Have you been enjoying the hottest day of the year so far? 🌞
It is important that we all continue to #StayAlert
You can relax, have a picnic, exercise or play sport, as long as you are:
➡️ On your own
➡️ With people you live with
➡️ Just you and one other person pic.twitter.com/LAVe6DScQ5
– Metropolitan Police (@metpoliceuk) May 20, 2020
On the same day of the event, the then Secretary of Culture, Oliver Dowden, gave the information session on coronavirus, in which he confirmed that 363 people in the United Kingdom had died from covid in the previous 24 hours.
“You can meet a non-living person in a public place outdoors as long as they stay two meters apart,” he reminded the public at the briefing.
What restrictions were in effect for England on May 20, 2020?
- Meetings with a single non-living person were only allowed in the open air, with the advice to stay 2m away
- Larger gatherings with non-partners were not allowed, with some exceptions such as funerals or when the meeting was essential for work purposes
- People who could work from home were still asked to do so, but people could attend workplaces if needed
- Schools, nonessential stores, hospitality venues, and hair salons were closed
Both members of Johnson’s Conservative Party and the Labor Party have reacted to the latest controversy.
Health Minister Edward Argar told BBC Breakfast that he understood the “Anger, sadness and discomfort that many will feel for these accusations”.
But he said it was “important” to allow an investigation into the Downing Street meetings before reaching any conclusions.
However, former Scottish Conservative leader Ruth Davidson tweeted: “No one needs an official to tell them if they were on a binge in their own backyard.”
He added that the public was “justly furious” after the sacrifices they made, adding: “What … were some of these people thinking?”
Conservative MP Michael Fabricant appeared to defend the meeting, tweeting that meeting outdoors “would not have increased the risk of contagion” and that the invited people “had worked incredibly hard on behalf of everyone.”
For their part, Labor said the prime minister would face “serious questions” if it is determined that you attended the event.
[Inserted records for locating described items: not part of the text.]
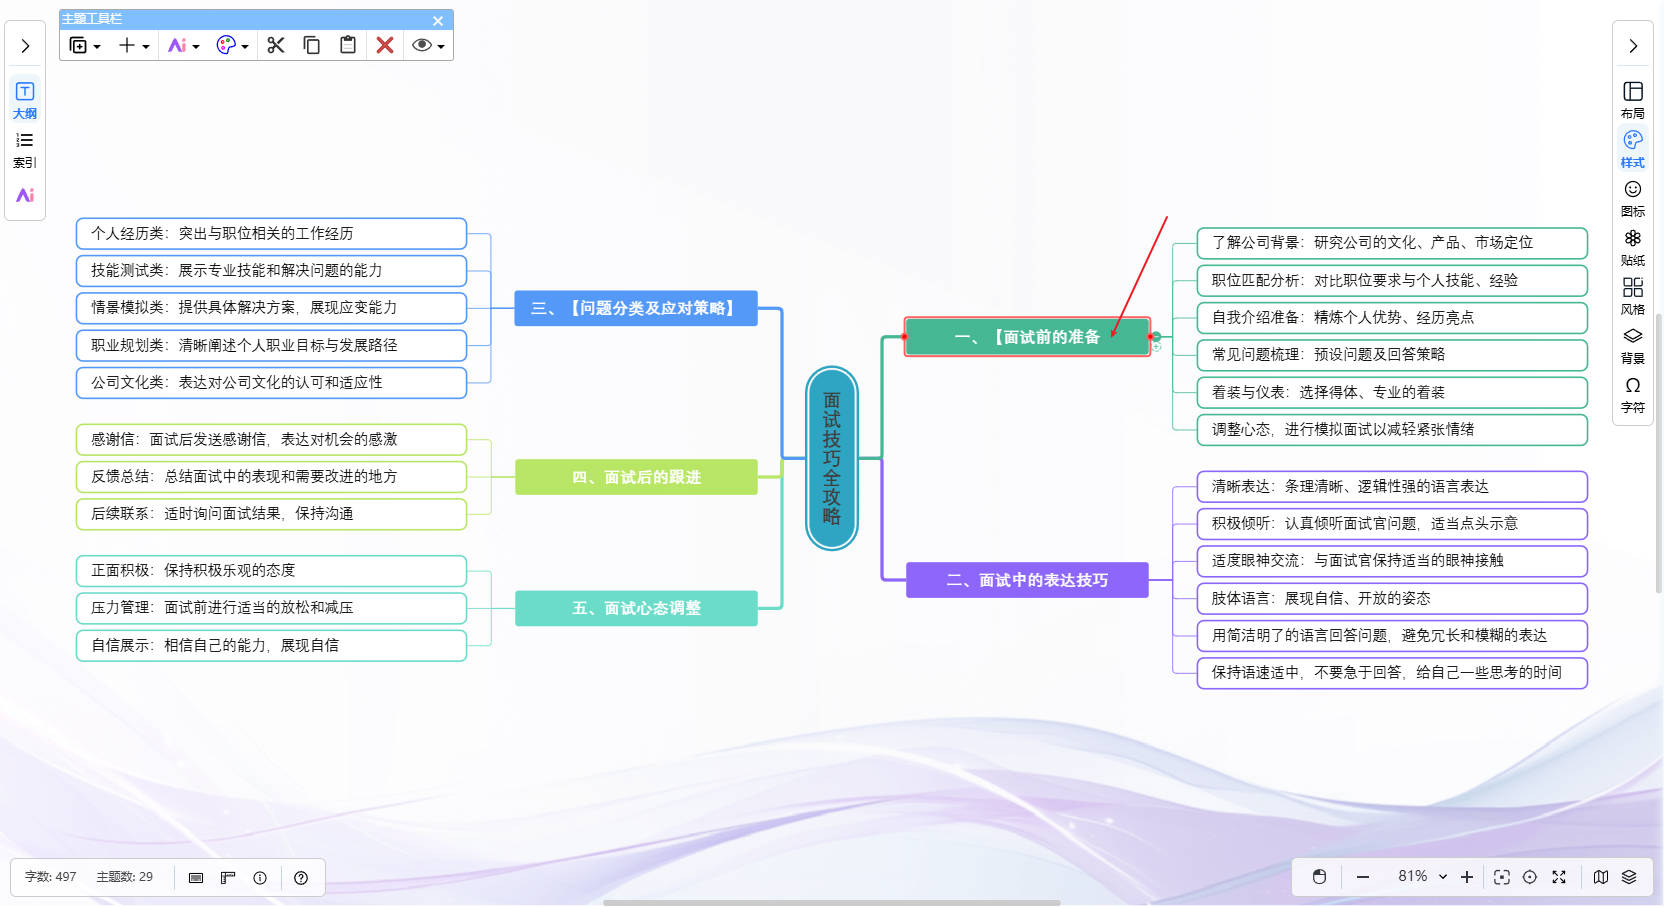Viewport: 1664px width, 907px height.
Task: Open the 布局 layout tab
Action: [1632, 99]
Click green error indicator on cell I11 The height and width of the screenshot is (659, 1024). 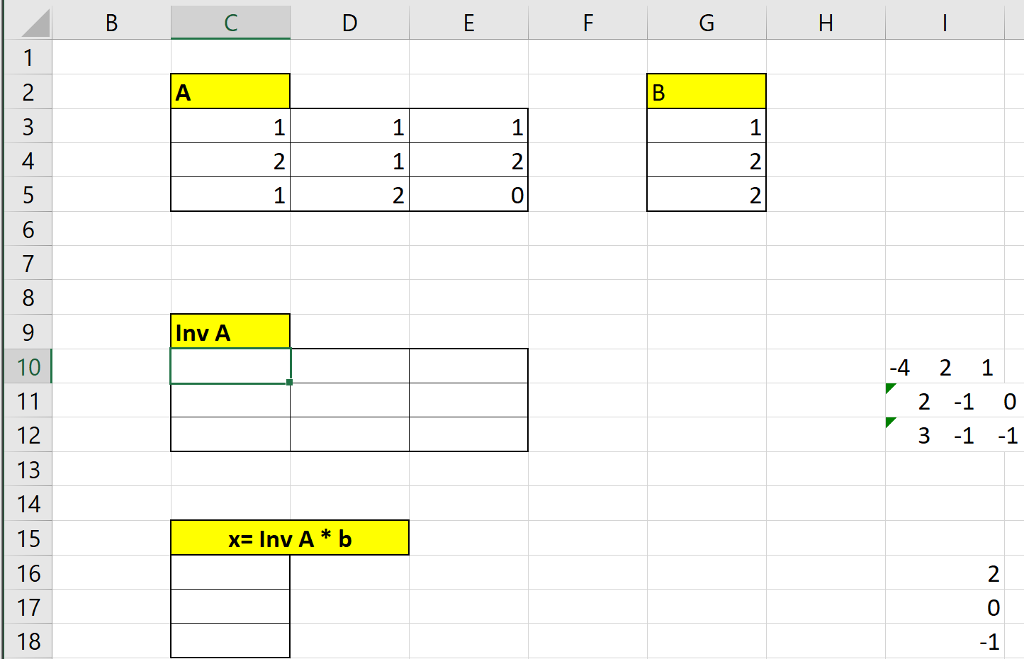890,389
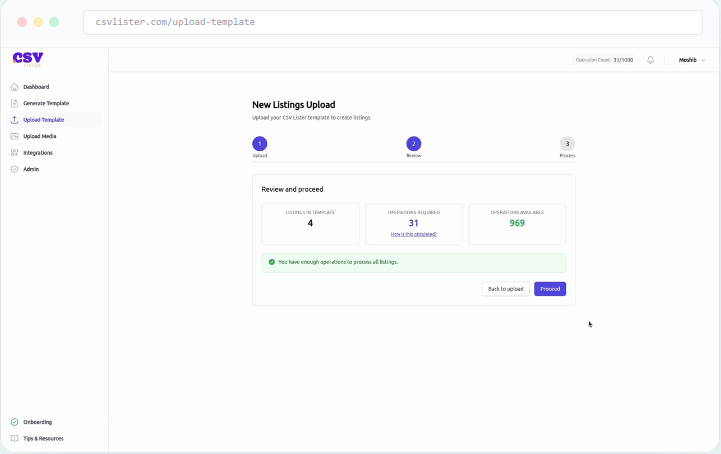The height and width of the screenshot is (454, 721).
Task: Open the "How is this calculated?" link
Action: 413,234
Shadow climate change secretary Ed Miliband told the BBC’s Today radio show that the prime minister “cannot flee or hide” from the allegations.
“This speaks of a rotten culture at the heart of this government and the rotten culture begins with the person in charge,” he added.
Labor Deputy Leader Angela Rayner said “Boris Johnson has consistently shown that he does not consider the rules he sets for everyone else.”
“It makes me sick to think about that”
Hannah Brady, a spokeswoman for a group of families affected by COVID-19, said her father had died four days before the email was sent.
“At that time, everyone would have known that going to a party was wrong, so how can those who govern the country have thought it was right?” He asks.
“To make matters worse, in September of last year I sat in that very garden, looked the prime minister in the eye and told him how my father had died,” added Brady.
“He told me that he had done everything possible to protect my father, knowing that he had partied in that same place the same day that my father’s death certificate was signed. It makes me sick to think about that.